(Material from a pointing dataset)
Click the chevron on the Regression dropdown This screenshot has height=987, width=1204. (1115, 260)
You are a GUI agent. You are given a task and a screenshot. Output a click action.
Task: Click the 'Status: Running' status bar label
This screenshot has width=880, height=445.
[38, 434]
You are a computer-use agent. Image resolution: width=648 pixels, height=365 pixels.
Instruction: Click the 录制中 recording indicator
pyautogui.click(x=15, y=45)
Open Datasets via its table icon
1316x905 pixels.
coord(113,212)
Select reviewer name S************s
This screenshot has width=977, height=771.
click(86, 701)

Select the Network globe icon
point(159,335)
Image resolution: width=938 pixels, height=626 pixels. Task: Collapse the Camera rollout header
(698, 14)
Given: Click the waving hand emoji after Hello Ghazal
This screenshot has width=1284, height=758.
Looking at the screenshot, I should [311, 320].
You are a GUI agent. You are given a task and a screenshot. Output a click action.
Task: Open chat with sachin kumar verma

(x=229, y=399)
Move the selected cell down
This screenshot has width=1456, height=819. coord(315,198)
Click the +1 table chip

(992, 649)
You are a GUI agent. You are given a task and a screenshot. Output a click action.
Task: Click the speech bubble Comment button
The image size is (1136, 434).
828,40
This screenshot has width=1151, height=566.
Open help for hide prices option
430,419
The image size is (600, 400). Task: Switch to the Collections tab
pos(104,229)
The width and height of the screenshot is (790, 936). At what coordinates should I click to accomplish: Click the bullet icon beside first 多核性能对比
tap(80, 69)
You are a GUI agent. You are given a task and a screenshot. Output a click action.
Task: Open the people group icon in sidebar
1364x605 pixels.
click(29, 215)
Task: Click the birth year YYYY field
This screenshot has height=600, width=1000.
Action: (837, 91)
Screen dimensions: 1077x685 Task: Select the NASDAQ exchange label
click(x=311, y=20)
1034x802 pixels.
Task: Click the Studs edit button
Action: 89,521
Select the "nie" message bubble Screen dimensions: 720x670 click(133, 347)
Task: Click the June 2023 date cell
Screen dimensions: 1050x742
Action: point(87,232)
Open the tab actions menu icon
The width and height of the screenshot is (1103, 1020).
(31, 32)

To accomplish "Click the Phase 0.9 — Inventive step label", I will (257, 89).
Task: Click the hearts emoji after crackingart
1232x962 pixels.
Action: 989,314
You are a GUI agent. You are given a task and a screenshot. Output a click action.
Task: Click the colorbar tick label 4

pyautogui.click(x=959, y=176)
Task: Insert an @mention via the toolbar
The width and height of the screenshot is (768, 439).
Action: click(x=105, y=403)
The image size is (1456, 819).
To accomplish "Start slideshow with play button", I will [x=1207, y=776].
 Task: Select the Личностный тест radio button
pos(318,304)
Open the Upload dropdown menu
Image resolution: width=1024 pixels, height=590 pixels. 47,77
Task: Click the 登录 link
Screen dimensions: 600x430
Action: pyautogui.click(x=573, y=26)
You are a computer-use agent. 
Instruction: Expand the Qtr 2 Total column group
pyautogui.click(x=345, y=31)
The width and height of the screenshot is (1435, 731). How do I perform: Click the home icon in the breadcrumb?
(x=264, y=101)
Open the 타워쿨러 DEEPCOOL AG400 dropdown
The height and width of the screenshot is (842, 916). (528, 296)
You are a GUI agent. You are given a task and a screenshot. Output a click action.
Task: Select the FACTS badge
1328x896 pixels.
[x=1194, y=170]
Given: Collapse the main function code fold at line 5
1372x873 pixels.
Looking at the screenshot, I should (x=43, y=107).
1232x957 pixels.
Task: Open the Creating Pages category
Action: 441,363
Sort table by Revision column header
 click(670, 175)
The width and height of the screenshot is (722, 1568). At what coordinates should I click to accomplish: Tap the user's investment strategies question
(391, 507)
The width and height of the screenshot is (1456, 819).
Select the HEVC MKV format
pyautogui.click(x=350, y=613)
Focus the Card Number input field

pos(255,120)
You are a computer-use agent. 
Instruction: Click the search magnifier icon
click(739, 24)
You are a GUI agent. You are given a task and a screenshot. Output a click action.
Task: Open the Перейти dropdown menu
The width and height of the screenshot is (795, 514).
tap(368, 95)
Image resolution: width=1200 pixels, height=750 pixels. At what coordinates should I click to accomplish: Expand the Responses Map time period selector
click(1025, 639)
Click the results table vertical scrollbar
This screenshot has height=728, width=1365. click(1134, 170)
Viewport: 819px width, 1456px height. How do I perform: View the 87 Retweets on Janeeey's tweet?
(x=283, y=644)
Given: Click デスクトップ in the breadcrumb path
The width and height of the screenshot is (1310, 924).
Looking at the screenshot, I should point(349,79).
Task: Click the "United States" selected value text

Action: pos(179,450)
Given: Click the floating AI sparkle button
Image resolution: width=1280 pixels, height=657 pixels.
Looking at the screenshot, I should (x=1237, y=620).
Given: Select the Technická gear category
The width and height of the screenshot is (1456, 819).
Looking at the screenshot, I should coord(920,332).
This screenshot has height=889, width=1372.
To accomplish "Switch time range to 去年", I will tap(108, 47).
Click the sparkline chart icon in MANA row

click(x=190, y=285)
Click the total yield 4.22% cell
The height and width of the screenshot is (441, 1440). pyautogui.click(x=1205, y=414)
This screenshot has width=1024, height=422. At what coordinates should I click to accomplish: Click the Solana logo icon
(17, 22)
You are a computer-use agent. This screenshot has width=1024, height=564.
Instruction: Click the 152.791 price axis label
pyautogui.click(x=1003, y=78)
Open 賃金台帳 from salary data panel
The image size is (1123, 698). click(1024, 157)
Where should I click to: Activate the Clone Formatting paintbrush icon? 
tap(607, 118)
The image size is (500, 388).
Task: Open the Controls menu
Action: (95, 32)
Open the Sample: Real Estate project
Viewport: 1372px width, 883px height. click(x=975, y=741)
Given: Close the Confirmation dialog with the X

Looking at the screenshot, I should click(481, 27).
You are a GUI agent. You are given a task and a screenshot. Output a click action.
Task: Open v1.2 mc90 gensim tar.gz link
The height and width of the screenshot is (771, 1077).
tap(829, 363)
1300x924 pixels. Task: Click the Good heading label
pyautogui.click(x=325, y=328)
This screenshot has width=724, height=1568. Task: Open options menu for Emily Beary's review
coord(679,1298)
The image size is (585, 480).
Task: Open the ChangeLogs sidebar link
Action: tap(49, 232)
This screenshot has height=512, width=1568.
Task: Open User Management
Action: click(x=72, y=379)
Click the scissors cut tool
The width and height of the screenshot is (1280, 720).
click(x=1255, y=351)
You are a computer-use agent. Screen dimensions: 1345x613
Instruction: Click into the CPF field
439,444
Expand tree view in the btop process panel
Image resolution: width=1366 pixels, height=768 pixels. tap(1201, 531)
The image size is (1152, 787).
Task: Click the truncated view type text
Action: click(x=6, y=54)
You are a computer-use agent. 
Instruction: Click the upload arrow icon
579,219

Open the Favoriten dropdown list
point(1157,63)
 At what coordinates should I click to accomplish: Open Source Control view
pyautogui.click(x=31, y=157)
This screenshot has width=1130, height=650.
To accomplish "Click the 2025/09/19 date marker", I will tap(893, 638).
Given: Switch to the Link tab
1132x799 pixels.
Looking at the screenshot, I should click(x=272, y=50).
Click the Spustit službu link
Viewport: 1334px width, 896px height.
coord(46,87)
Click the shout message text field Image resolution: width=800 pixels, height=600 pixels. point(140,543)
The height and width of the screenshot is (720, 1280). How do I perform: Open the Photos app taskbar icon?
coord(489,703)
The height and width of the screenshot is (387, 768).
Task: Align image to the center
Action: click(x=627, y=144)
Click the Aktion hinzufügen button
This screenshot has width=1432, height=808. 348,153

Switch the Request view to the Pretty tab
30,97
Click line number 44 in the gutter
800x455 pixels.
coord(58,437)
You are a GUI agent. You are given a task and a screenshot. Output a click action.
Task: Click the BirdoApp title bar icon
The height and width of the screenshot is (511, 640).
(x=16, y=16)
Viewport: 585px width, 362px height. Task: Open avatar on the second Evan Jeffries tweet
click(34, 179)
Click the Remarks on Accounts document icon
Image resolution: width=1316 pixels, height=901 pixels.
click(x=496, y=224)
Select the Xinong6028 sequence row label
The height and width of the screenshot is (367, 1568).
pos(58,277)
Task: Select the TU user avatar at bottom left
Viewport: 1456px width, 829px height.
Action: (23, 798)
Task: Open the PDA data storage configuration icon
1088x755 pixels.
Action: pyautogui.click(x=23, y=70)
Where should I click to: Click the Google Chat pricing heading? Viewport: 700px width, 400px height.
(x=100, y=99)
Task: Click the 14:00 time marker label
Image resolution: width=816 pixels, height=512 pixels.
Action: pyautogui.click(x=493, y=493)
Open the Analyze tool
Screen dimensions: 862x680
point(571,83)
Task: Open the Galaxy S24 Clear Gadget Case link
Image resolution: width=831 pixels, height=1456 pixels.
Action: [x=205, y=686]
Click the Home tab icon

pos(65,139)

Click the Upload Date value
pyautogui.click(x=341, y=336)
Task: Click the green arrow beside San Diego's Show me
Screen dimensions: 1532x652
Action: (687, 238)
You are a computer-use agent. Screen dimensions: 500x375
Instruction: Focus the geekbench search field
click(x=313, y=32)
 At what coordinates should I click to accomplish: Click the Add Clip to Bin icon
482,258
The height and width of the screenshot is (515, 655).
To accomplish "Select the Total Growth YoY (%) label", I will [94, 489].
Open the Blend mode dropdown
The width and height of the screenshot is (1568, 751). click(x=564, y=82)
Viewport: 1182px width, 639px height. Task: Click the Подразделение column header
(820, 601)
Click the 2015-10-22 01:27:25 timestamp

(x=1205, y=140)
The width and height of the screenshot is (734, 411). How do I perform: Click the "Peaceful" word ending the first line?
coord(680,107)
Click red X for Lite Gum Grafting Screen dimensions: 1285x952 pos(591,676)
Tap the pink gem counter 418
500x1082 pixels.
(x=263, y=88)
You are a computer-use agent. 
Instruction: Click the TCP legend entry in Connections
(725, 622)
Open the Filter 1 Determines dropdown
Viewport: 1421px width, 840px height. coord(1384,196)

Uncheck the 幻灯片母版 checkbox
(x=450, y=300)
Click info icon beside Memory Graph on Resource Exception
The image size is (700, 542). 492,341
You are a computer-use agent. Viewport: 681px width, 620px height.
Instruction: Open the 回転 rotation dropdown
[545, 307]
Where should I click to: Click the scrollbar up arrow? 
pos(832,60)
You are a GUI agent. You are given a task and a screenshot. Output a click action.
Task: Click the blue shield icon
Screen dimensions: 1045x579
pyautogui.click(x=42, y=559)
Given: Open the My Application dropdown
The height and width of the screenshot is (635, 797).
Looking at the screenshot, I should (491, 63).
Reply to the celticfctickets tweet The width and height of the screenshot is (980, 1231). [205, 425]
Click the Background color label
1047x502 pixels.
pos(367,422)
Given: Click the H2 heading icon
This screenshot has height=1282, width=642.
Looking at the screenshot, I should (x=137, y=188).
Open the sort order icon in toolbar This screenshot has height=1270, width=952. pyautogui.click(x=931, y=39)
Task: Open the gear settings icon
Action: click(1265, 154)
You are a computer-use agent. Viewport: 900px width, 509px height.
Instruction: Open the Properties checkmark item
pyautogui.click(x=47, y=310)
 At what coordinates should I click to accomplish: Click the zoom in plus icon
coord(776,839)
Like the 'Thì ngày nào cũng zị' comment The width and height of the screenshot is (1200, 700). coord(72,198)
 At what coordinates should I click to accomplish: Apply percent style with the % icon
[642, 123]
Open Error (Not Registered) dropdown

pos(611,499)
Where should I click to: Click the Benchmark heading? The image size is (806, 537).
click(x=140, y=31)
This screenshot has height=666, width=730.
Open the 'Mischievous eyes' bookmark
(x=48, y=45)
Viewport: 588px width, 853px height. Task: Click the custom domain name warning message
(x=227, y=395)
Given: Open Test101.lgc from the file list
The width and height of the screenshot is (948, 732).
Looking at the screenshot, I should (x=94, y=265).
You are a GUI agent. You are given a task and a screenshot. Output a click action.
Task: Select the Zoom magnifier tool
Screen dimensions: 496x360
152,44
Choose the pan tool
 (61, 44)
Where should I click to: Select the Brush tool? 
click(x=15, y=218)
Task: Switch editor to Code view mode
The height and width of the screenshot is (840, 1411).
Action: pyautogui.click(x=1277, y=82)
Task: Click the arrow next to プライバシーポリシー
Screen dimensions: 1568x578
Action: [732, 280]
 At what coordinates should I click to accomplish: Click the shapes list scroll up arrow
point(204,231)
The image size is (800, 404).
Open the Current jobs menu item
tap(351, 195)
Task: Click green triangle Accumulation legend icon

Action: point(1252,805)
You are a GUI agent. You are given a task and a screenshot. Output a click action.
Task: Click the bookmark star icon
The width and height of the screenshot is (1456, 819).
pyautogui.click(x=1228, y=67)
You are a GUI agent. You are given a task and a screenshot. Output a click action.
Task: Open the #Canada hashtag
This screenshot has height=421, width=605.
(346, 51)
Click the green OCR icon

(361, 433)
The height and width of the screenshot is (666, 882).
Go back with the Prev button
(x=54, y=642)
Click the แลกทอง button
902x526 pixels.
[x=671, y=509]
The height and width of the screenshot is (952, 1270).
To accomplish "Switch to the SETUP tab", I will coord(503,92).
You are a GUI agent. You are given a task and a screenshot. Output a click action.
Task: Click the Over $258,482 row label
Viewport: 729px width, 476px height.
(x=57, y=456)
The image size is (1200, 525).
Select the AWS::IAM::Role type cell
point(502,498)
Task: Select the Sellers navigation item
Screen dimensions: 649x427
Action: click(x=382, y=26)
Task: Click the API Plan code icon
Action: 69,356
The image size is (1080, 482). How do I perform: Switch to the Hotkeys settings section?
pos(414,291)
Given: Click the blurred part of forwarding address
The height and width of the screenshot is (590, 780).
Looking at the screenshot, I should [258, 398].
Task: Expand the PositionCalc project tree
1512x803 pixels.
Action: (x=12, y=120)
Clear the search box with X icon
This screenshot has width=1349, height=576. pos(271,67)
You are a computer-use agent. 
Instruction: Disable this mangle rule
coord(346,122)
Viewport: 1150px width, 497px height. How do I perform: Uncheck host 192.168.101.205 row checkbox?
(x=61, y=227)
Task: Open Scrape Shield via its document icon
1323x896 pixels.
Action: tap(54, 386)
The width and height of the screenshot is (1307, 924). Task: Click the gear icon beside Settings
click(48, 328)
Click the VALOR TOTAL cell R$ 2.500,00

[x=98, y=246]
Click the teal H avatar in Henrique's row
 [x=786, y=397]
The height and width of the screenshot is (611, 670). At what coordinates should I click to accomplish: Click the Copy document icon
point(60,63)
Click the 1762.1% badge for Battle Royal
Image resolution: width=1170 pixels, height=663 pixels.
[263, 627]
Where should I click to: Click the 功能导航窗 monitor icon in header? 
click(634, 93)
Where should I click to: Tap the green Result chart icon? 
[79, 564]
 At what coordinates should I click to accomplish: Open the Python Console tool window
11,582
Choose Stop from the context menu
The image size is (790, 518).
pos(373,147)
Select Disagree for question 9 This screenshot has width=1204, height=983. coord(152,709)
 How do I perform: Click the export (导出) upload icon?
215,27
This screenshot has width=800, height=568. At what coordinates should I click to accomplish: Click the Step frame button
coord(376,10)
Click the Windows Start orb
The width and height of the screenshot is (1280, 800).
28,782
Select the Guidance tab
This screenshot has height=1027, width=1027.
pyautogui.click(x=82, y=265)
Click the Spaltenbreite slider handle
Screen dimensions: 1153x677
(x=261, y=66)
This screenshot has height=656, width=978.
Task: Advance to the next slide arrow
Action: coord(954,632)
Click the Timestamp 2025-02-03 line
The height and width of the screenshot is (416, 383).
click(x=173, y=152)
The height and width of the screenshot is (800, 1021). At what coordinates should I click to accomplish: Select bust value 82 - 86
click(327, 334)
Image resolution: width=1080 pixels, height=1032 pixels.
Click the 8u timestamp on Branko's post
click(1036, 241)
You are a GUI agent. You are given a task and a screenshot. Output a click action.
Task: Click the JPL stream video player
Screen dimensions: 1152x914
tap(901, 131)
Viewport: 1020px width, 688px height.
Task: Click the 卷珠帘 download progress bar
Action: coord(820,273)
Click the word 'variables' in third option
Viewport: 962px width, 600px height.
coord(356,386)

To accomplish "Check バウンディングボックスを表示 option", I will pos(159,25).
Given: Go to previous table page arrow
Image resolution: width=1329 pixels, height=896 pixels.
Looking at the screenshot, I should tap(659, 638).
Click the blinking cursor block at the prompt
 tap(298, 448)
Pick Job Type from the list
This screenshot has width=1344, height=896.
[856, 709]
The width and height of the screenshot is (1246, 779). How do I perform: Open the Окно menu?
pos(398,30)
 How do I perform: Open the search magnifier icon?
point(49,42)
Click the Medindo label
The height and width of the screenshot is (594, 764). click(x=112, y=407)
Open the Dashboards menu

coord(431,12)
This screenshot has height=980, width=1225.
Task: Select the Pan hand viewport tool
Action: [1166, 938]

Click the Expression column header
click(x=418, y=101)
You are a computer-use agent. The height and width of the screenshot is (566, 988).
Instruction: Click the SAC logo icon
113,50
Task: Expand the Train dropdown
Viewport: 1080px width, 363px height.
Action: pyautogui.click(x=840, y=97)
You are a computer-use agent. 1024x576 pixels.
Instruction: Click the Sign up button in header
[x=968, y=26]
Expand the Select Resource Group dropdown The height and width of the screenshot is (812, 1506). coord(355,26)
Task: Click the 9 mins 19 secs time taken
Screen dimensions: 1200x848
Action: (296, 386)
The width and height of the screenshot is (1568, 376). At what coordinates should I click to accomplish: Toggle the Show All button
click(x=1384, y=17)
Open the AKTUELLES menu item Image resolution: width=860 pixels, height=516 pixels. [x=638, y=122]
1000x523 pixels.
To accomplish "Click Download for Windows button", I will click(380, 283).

◆ **Your objective**: Write out the lines of the material verbatim, beginning with its first line and ending with the line containing "pos(104,229)", including both of those lines and nothing after them.

◆ **Result of this exercise**:
Click the chevron on the Regression dropdown This screenshot has height=987, width=1204. (1115, 260)
You are a GUI agent. You are given a task and a screenshot. Output a click action.
Task: Click the 'Status: Running' status bar label
This screenshot has width=880, height=445.
[38, 434]
You are a computer-use agent. Image resolution: width=648 pixels, height=365 pixels.
Instruction: Click the 录制中 recording indicator
pyautogui.click(x=15, y=45)
Open Datasets via its table icon
1316x905 pixels.
coord(113,212)
Select reviewer name S************s
This screenshot has width=977, height=771.
click(86, 701)

Select the Network globe icon
point(159,335)
Image resolution: width=938 pixels, height=626 pixels. Task: Collapse the Camera rollout header
(698, 14)
Given: Click the waving hand emoji after Hello Ghazal
This screenshot has width=1284, height=758.
Looking at the screenshot, I should [311, 320].
You are a GUI agent. You are given a task and a screenshot. Output a click action.
Task: Open chat with sachin kumar verma

(x=229, y=399)
Move the selected cell down
This screenshot has width=1456, height=819. coord(315,198)
Click the +1 table chip

(992, 649)
You are a GUI agent. You are given a task and a screenshot. Output a click action.
Task: Click the speech bubble Comment button
The image size is (1136, 434).
828,40
This screenshot has width=1151, height=566.
Open help for hide prices option
430,419
The image size is (600, 400). Task: Switch to the Collections tab
pos(104,229)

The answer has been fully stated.